[Work instructions]
a: In the curling article below, reproduce the passage between "The crowd inside" and "following the game.", inclusive.
b: According to the curling article below, who coached Saskatchewan in place of Lesley McEwan?

[Excerpt provided]
++++++++++
On target!
Team Canada pulls out win over host province at Scotties
MOOSE JAW, Sask. — The cliché is, of course, just that. Fortune does not by divine right favour the brave.
“It’s tough to win in the extra end without the hammer,’’ reminded Chelsea Carey. “It was makeable. She looked like she missed it by a lot but she didn’t.
“She hits another half-inch of that …
“Your chances of making that are making that are probably better than of winning in the extra end without the hammer.”
With a sold-out green-garbed gathering inside Mosaic Place in full support of the decision and ready to pop the lid off the joint, home-province skip Robyn Silvernagle’s double-takeout-for-the-W last stone only did half of its job, condemning Saskatchewan to a 7-6 loss to Carey and Team Canada at the 2020 Scotties Tournament of Hearts.
A draw for one would’ve sent the game into an extra end but Silvernagle didn’t like the odds spinning that roulette wheel.
Particularly against a foe such as Carey.
The defending champ, by the way, if faced with the same decision, said she would’ve made the same call.
“Playing a great team like that in an extra isn’t always a gimme when you don’t have hammer,’’ Silvernagle reasoned. “So we figured: Why not just go for it? We probably missed it by … not much. A quarter of a rock.
“Of course you want to make it because you know the crowd’s going to go wild.”
After skipping Saskatchewan to bronze last year, Silvernagle knows only too well how unforgiving mistakes are at a Scotties.
“Oh, you have to make everything,’’ she emphasized. “It’s not just like ‘Oh, I’ll make a half-shot here or a half-shot there.’ Not at this level.”
The crowd inside Mosaic had their game-faces on Sunday.
“It’s awesome,’’ Carey, even cast in the role of invader, said. “We’d prefer if they were cheering for you … But I was lucky enough to have that in 2016 in Grande Prairie (Alberta, where Carey won her first Scotties title).
“As cool as it is for me I’m more imagining what it’s like for them. I’m happy they get to play in that, too. The fans are great. They’re good to us, too. It’s awesome. That’s a lot of fun for everybody, to play in that kind of a building.”
Both Saskatchewan (Silvernagle, Stefanie Lawton, Jessie Hunkin, Kara Thevenot, alternate Stephanie Schmidt and coach Pat Simmons, filling in for Lesley McEwan) — and Team Canada (Carey, Sarah Wilkes, Dana Ferguson, Rachel Brown and coach Dan Carey) — were left with 1-1 records following the game.
“We’re still learning a little bit,’’ confessed Carey. “We played better today than we did yesterday and we actually got better as the game went on, which was big.
++++++++++
[Data provided]
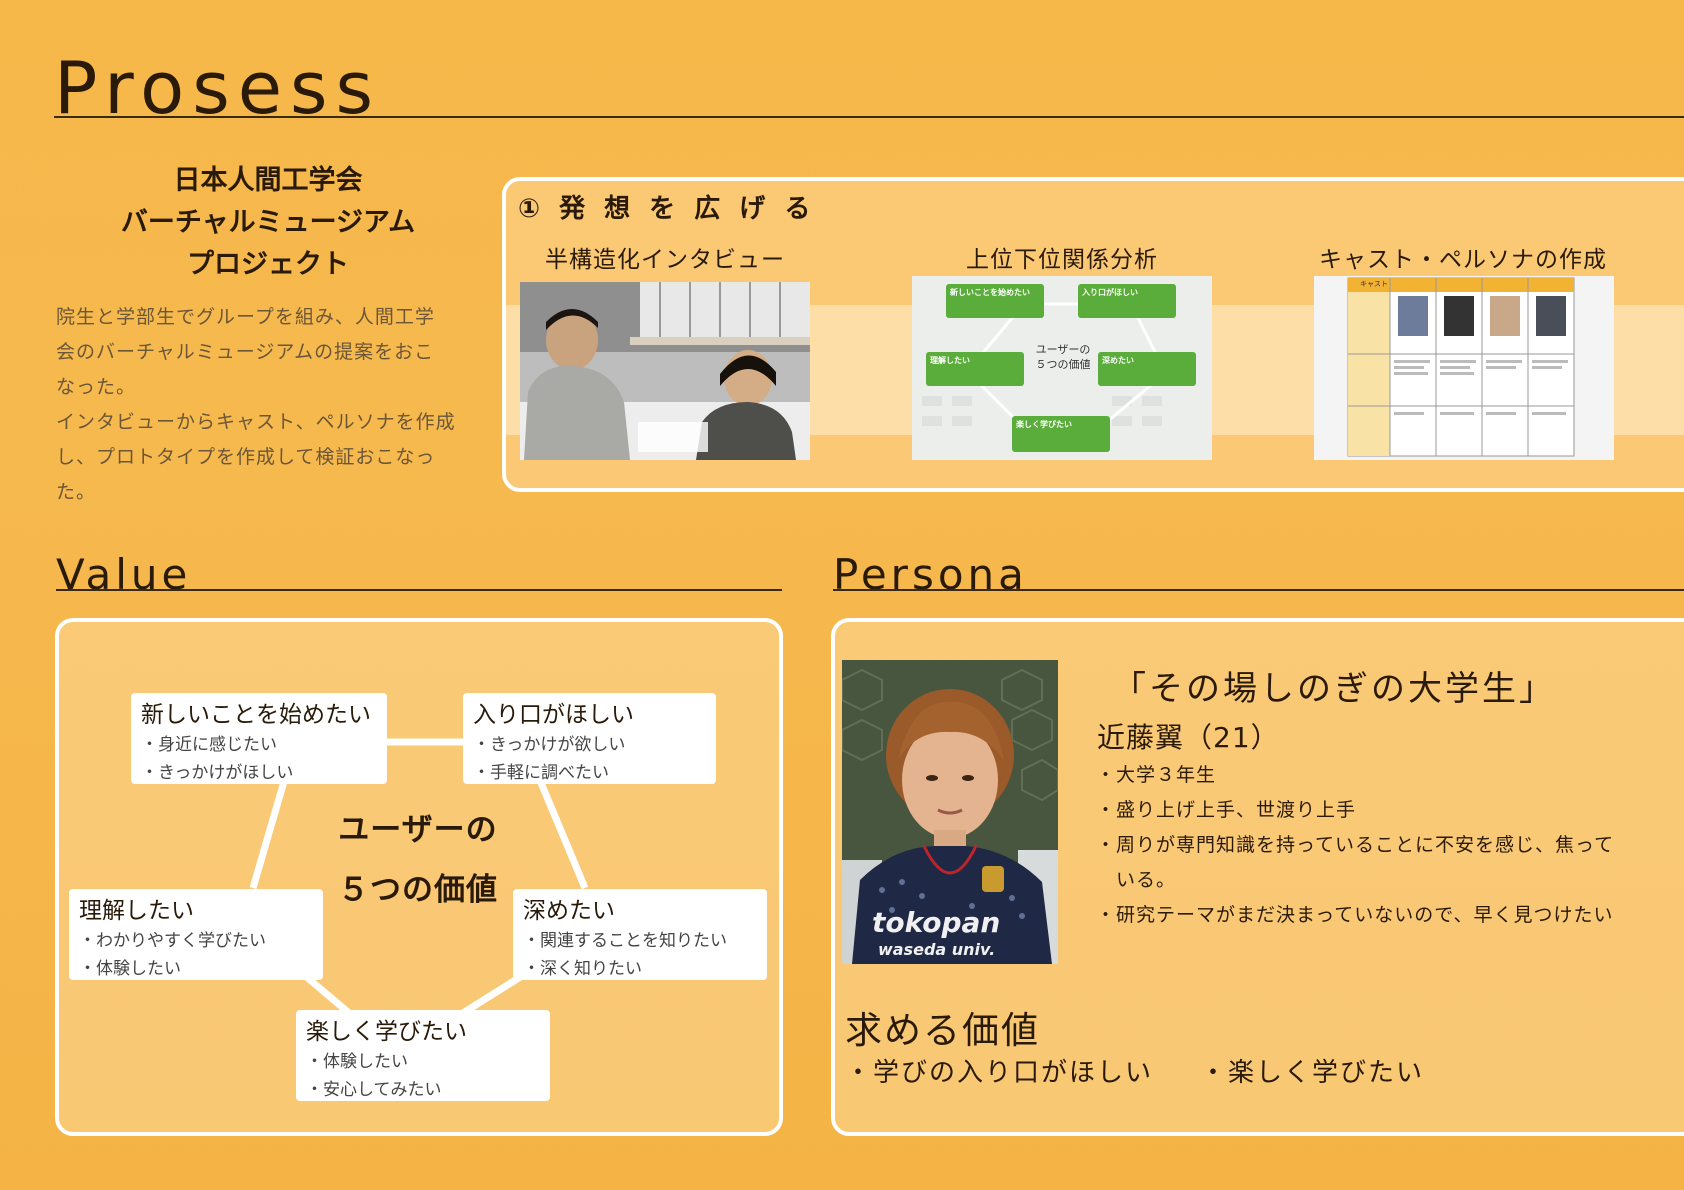 The width and height of the screenshot is (1684, 1190). I want to click on method-label-interview: 半構造化インタビュー, so click(665, 260).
++++++++++
[Answers per task]
a:
The crowd inside Mosaic had their game-faces on Sunday.
“It’s awesome,’’ Carey, even cast in the role of invader, said. “We’d prefer if they were cheering for you … But I was lucky enough to have that in 2016 in Grande Prairie (Alberta, where Carey won her first Scotties title).
“As cool as it is for me I’m more imagining what it’s like for them. I’m happy they get to play in that, too. The fans are great. They’re good to us, too. It’s awesome. That’s a lot of fun for everybody, to play in that kind of a building.”
Both Saskatchewan (Silvernagle, Stefanie Lawton, Jessie Hunkin, Kara Thevenot, alternate Stephanie Schmidt and coach Pat Simmons, filling in for Lesley McEwan) — and Team Canada (Carey, Sarah Wilkes, Dana Ferguson, Rachel Brown and coach Dan Carey) — were left with 1-1 records following the game.

b: Pat Simmons